---------- Selection ----------

Six years ago, I danced with Rav Dov as a lost college sophomore. His life and lessons continue to change me.

“When I heard that the Rav was coming, I was so excited, I almost wanted to dance.”

Halfway through my first year of college, I was homesick for a place I’d never been. 

I didn’t have high expectations for my time at Yeshiva University to begin with, but I knew that whatever I was feeling was far from what I had hoped for. After two years of full-time Torah study in an Israeli yeshiva, religion was starting to feel like a weight I was dragging around. 

In the mornings, I rolled out of bed to pray in the shul of the dorm lobby. I’d arrive early and even feel prepared for tefilla. I would pray standing up, clutching the siddur so tightly my thumbs left impressions on the pages. I wanted to connect badly, but it felt like despite my trying, all I could hear was the echo of my religious goals and ideals tumbling down the dormitory stairs behind me, trailing behind me too late into minyan. 

I had no religious mentor, no meaningful relationship with any teacher, and absolutely no plan for what I should do with my life or how to fill it with meaning. Reflecting on that time much later, I realized that I felt such little purpose in my religious life and observance that I was flirting with letting it slip away. 

Then, one day, I prayed again. 

I mean really prayed. 

Sort of. 

It felt like prayer, at least. On that late winter night, in a room I never felt comfortable in, I approached a long-bearded man and cleared my throat.

---------- Extracted entries ----------

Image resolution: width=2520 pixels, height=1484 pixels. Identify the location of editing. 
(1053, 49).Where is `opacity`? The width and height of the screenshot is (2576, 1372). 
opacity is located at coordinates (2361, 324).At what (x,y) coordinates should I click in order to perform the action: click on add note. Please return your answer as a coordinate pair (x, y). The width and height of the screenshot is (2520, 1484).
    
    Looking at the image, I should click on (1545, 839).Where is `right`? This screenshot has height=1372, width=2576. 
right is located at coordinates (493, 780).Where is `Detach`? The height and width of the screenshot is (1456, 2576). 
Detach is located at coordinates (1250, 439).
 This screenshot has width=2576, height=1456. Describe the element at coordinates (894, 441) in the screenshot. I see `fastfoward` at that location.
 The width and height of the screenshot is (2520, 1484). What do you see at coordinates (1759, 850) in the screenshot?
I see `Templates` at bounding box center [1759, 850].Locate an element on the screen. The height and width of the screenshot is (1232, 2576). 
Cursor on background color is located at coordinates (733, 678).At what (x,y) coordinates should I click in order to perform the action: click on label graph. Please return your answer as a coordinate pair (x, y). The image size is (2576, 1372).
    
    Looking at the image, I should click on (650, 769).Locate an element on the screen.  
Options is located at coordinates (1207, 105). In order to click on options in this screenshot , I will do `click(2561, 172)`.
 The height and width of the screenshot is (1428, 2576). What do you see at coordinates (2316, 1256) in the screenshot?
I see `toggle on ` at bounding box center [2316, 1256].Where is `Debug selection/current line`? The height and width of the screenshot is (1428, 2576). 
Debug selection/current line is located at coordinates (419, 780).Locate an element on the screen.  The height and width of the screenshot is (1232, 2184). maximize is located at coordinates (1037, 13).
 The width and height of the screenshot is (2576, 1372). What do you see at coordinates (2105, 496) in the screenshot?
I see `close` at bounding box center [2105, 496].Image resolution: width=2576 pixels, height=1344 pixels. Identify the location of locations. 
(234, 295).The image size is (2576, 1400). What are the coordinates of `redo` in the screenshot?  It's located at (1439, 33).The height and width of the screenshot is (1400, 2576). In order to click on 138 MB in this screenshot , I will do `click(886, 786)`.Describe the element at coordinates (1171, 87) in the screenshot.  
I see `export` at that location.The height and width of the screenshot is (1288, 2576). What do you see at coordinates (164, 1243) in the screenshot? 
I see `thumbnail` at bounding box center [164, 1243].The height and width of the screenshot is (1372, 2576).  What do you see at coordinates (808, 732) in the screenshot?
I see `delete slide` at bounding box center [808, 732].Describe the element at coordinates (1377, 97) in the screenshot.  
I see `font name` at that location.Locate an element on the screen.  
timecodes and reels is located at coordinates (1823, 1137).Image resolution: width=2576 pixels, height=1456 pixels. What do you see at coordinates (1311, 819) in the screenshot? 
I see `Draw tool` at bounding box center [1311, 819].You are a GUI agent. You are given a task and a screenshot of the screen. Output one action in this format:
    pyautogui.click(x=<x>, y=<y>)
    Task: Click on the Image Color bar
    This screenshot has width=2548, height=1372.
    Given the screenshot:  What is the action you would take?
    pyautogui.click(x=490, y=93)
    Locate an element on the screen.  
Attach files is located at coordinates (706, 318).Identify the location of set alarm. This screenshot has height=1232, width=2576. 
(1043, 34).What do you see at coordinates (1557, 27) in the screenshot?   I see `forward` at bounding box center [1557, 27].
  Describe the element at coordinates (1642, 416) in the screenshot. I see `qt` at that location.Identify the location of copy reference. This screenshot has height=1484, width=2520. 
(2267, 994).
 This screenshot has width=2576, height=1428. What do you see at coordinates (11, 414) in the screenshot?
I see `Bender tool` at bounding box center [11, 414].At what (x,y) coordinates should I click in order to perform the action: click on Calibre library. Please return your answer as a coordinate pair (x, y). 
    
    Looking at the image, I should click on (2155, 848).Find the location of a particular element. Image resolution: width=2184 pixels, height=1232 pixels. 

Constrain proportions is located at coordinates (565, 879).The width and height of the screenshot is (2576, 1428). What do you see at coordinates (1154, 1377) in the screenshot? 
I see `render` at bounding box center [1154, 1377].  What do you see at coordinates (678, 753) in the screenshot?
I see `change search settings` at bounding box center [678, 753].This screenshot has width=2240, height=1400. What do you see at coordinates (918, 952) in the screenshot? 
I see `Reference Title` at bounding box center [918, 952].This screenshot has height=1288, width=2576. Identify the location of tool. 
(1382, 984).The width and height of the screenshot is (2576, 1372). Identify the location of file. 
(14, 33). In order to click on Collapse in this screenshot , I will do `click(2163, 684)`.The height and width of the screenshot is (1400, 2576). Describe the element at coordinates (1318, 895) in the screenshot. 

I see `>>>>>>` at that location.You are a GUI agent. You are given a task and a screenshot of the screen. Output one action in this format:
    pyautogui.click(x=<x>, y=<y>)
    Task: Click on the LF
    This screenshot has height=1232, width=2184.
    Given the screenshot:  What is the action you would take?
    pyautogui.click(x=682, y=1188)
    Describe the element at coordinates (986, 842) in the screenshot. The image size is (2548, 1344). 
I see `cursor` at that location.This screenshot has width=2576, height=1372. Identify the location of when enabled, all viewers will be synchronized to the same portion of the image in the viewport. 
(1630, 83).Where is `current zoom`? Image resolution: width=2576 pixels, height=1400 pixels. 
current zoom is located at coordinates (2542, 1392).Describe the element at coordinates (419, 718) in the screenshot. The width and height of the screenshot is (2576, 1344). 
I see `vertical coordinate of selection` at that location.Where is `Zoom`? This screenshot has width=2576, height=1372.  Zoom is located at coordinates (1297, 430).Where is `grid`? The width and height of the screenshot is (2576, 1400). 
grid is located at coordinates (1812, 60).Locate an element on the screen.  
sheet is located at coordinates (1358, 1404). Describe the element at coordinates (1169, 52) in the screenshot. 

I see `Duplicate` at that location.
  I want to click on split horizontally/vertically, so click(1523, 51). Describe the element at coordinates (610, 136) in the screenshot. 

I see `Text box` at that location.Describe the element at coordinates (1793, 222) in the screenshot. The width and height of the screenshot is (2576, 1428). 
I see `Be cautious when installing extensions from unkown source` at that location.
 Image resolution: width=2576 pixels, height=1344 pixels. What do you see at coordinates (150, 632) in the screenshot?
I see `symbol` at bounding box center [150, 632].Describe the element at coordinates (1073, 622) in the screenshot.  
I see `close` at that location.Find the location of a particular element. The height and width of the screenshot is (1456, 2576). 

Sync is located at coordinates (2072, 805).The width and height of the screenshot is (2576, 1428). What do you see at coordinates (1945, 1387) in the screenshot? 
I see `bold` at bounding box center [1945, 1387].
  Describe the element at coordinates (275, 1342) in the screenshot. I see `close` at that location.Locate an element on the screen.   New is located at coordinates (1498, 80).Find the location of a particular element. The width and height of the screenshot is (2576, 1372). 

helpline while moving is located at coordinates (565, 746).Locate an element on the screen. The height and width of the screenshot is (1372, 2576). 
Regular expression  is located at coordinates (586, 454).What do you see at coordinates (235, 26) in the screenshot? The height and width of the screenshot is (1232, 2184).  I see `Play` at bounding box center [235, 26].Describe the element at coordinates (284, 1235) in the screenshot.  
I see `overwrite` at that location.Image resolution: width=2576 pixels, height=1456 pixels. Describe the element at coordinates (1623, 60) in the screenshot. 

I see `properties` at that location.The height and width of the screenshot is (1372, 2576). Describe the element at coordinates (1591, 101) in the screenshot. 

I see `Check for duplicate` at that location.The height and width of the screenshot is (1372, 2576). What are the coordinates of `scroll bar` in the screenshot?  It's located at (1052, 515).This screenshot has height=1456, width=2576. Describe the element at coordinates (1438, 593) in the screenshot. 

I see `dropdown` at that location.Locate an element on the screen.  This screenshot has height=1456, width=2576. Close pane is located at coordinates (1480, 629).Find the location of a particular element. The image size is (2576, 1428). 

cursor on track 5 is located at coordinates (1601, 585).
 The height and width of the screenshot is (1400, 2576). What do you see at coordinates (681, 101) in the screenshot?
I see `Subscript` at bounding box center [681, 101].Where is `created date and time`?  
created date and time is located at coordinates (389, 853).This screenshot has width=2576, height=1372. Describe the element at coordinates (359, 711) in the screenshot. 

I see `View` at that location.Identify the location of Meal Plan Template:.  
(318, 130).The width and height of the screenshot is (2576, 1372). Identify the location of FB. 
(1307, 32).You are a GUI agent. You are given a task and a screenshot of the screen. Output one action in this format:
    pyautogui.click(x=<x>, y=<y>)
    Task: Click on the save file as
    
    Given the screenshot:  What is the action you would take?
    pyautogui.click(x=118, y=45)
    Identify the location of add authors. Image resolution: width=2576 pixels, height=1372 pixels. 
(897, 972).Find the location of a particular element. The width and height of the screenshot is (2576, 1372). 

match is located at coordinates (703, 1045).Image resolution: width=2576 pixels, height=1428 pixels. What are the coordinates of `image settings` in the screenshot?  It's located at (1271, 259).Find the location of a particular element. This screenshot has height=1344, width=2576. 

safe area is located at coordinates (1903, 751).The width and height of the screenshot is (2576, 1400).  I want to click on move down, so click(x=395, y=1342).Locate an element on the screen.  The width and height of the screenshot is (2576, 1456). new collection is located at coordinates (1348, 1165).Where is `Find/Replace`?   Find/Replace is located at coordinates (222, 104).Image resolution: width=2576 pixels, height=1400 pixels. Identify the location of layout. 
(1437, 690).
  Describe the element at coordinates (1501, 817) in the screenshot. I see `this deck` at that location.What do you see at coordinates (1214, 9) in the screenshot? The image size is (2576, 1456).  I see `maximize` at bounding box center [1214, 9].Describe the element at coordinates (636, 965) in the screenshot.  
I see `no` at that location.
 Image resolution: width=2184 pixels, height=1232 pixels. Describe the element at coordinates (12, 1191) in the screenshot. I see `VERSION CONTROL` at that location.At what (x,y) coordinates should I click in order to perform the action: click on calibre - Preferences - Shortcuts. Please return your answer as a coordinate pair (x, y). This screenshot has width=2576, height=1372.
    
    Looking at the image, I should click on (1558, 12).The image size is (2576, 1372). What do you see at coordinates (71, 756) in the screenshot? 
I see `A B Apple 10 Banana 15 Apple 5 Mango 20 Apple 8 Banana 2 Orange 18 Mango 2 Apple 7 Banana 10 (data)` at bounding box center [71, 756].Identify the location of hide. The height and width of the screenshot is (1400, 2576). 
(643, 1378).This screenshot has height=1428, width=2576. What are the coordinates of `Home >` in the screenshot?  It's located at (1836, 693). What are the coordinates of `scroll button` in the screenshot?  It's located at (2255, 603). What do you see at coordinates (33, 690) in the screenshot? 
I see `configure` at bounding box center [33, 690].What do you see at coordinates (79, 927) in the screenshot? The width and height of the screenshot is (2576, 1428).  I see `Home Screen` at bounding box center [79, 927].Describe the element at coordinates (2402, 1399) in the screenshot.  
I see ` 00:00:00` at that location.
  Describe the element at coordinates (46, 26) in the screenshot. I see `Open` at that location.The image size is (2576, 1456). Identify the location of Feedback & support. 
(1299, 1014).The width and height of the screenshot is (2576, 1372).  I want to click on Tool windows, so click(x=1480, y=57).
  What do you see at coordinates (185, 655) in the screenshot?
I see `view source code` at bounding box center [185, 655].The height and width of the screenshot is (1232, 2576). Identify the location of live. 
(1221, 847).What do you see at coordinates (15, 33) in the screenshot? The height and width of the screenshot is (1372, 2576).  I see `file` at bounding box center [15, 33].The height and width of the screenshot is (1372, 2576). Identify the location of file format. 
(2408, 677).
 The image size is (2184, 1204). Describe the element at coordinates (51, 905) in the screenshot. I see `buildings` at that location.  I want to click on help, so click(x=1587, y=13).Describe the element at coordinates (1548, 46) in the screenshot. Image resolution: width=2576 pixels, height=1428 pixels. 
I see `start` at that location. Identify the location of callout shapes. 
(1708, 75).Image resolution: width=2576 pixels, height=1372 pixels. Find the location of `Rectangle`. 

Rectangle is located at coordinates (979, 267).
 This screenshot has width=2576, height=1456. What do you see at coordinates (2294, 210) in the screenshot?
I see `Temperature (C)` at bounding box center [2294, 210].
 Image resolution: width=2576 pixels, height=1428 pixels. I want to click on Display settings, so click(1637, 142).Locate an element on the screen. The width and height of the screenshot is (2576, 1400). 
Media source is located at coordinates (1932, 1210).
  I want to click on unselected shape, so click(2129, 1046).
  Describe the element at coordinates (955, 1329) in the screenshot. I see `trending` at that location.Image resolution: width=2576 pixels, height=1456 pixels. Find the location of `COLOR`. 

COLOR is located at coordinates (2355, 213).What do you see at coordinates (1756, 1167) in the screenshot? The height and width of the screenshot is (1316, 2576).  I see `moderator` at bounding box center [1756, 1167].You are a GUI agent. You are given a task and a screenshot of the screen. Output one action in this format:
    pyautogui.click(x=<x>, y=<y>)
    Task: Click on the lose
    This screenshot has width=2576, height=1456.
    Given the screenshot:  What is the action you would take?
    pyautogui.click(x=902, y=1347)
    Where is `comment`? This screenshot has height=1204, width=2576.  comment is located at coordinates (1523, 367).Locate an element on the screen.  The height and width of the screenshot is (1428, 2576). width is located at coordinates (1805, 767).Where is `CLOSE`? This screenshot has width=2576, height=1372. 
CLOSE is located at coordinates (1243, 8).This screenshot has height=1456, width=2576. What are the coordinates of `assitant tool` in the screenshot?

----------

Work instructions.
1. The memoir names three things the narrator lacked during the first year of college. List them.
2. Say whether each statement agrees with the memoir, and quote the words that decide it:
(a) Before college, the narrator spent two years in full-time Torah study in an Israeli yeshiva.
(b) The narrator prayed sitting down in the dorm lobby in the mornings.
(c) The narrator arrived at Yeshiva University with high expectations.

The responses.
1.
- A religious mentor
- A meaningful relationship with any teacher
- A plan for what to do with life or how to fill it with meaning

2.
(a) Yes: "After two years of full-time Torah study in an Israeli yeshiva"
(b) No: "I would pray standing up"
(c) No: "I didn’t have high expectations for my time at Yeshiva University to begin with"